Bach, Mevrouwen, Mijne Heren, luisteren naar Johan Sebastian Bach, is zwemmen in Bach, is verdrinken in hem. Ik zal niet, als ik aan het einde van de rit gekomen ben, zoals Pessoa vragen naar mijn bril, neen, zoals ik dit moment, dit nu van het schrijven ben ingesteld, het zal Bach zijn die ik vragen zal, wetende dat ik in hem zal verder leven, dat de overgang van leven naar dood overbrugd zal zijn door de muziek van Bach, meer dan toereikend om de oneindigheid in te gaan.
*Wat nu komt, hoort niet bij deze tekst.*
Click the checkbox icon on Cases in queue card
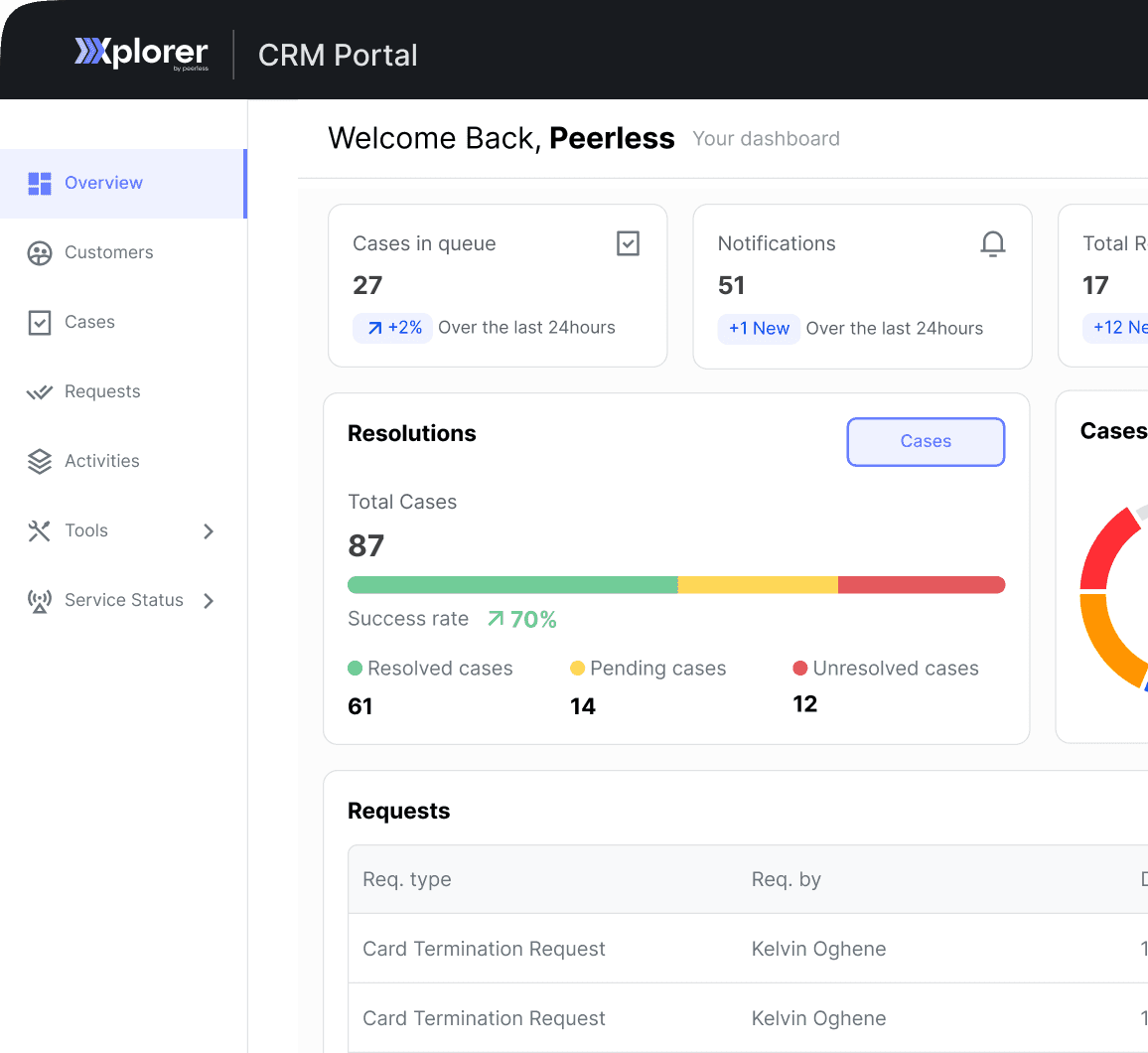 tap(628, 242)
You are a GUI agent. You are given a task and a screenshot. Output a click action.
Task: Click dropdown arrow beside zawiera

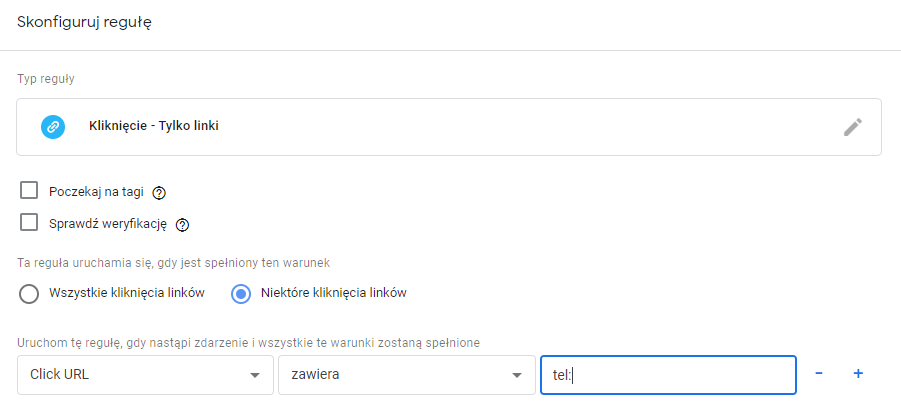click(x=517, y=376)
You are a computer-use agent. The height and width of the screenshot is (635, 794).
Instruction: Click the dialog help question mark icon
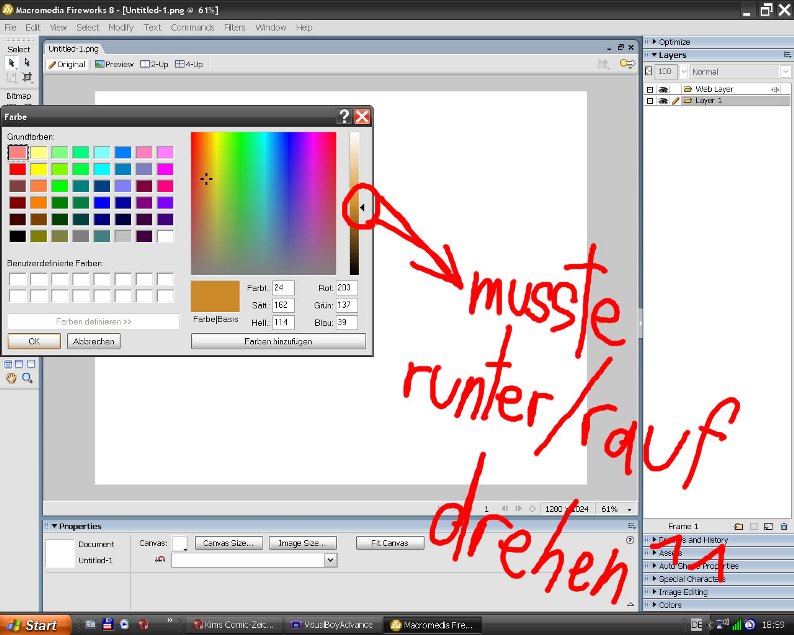point(344,116)
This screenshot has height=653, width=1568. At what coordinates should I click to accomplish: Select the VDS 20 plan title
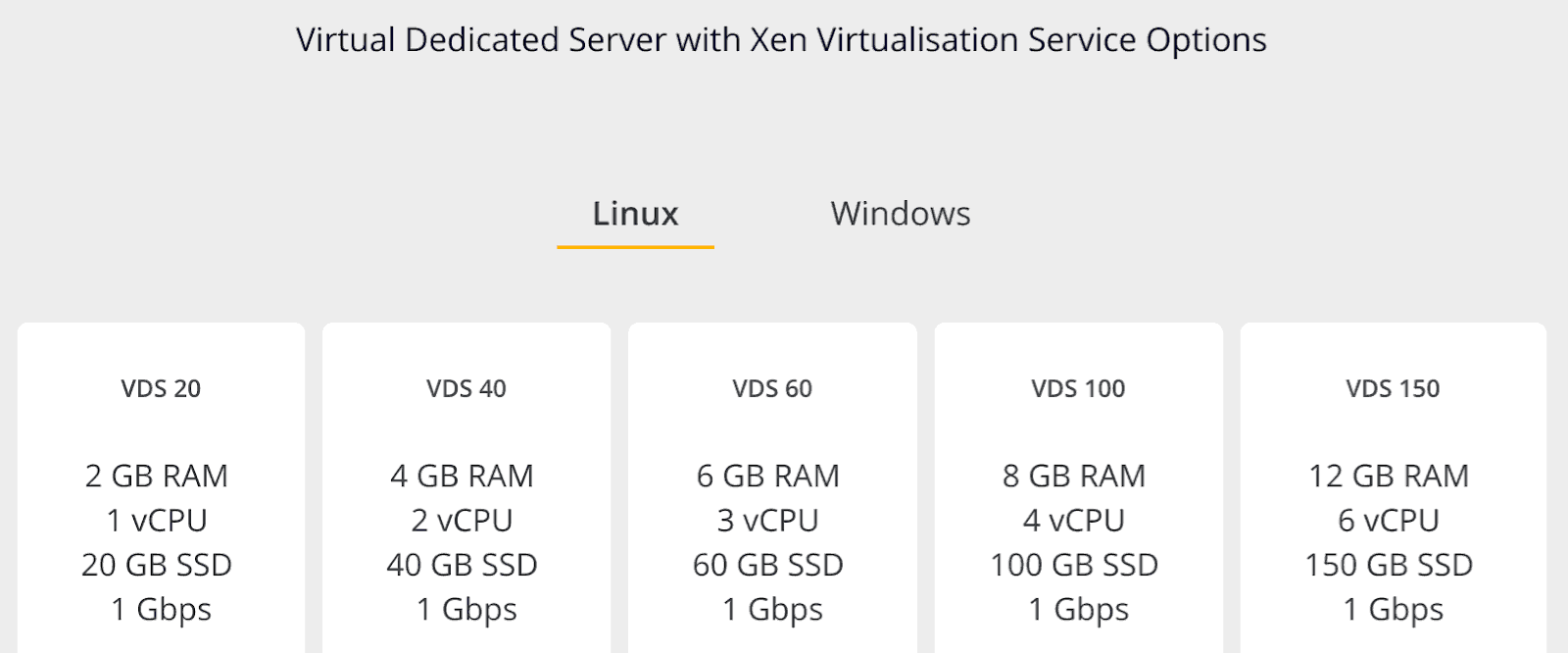point(161,388)
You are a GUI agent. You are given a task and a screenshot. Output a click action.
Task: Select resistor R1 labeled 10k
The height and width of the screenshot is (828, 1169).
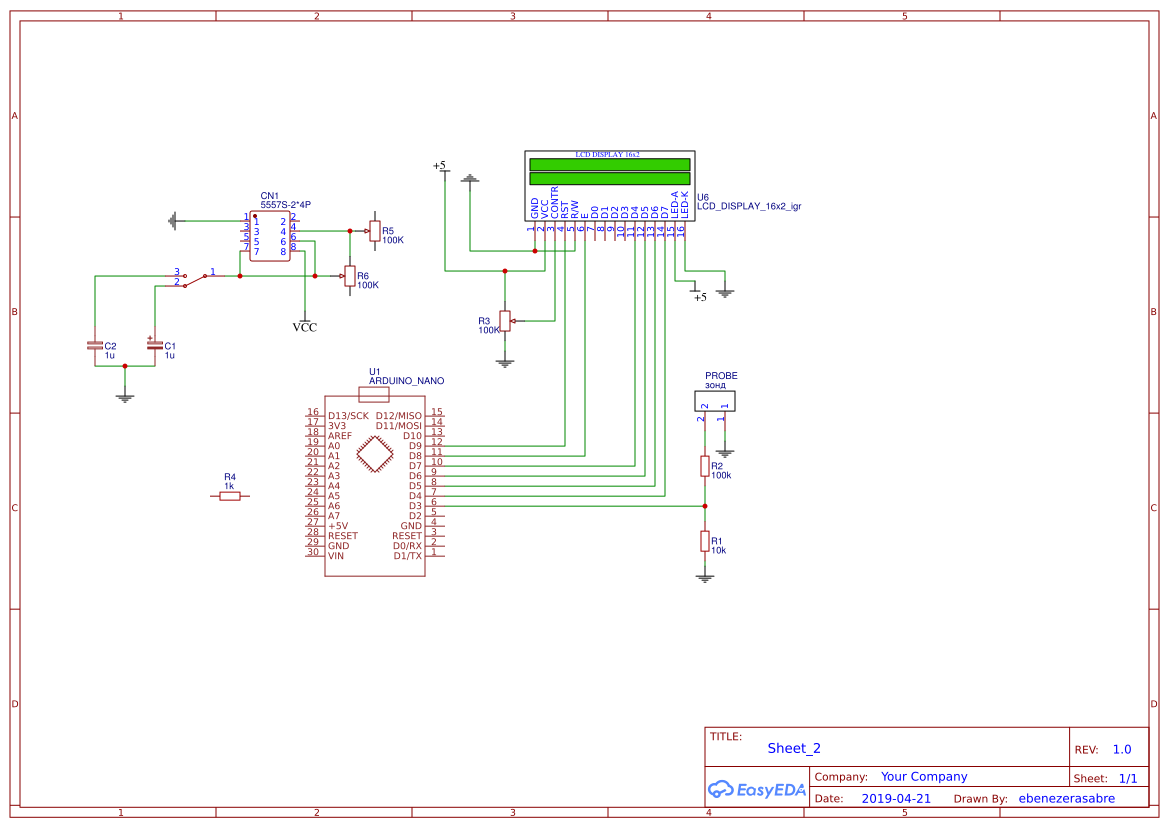[706, 543]
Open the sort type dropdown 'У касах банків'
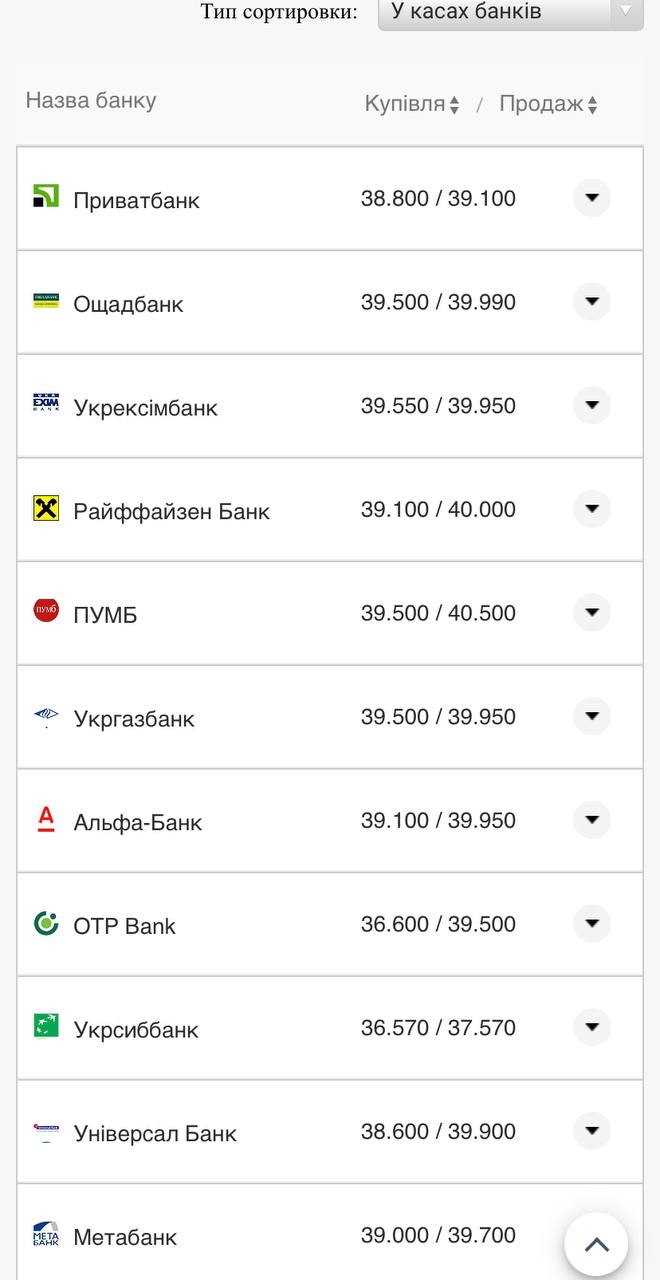Image resolution: width=660 pixels, height=1280 pixels. pos(510,12)
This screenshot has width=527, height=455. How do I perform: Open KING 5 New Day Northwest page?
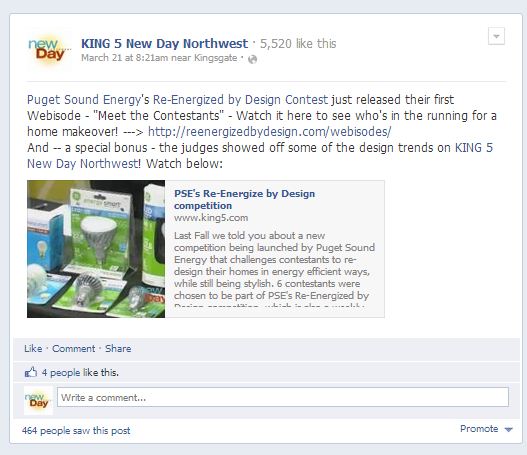(x=164, y=44)
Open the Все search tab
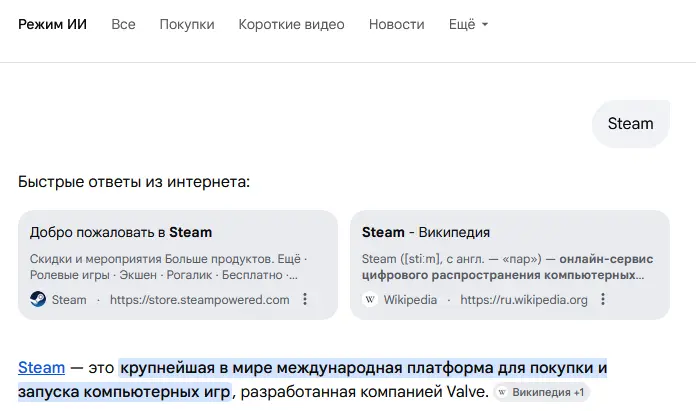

Wat een mogelijkheden we hebben - zij die onthoofd worden zouden het kunnen vragen aan hun beul die er natuurlijk niet zal op ingaan, maar de vraag staat vrij – Bach als de voorbode van het goddelijke, het verhevene dat ons verwelkomt aan de poort waar we worden verwacht. Ik hoop dat mijn broer Daniël er niet op mij zal staan wachten, zoals de vader op zijn drie zonen, dat hij zal binnen gegaan zijn in het grote licht van duizend zonnen, wel wetende dat ik eens na zal komen, de lente voorbij, de zomer voorbij en wie weet de winter.
Ik schrijf dit zo maar, ik waag me aan voorspellingen, zelfs aan voorspellingen die kunnen uitkomen. Het is simpelweg mijn boodschap van vandaag.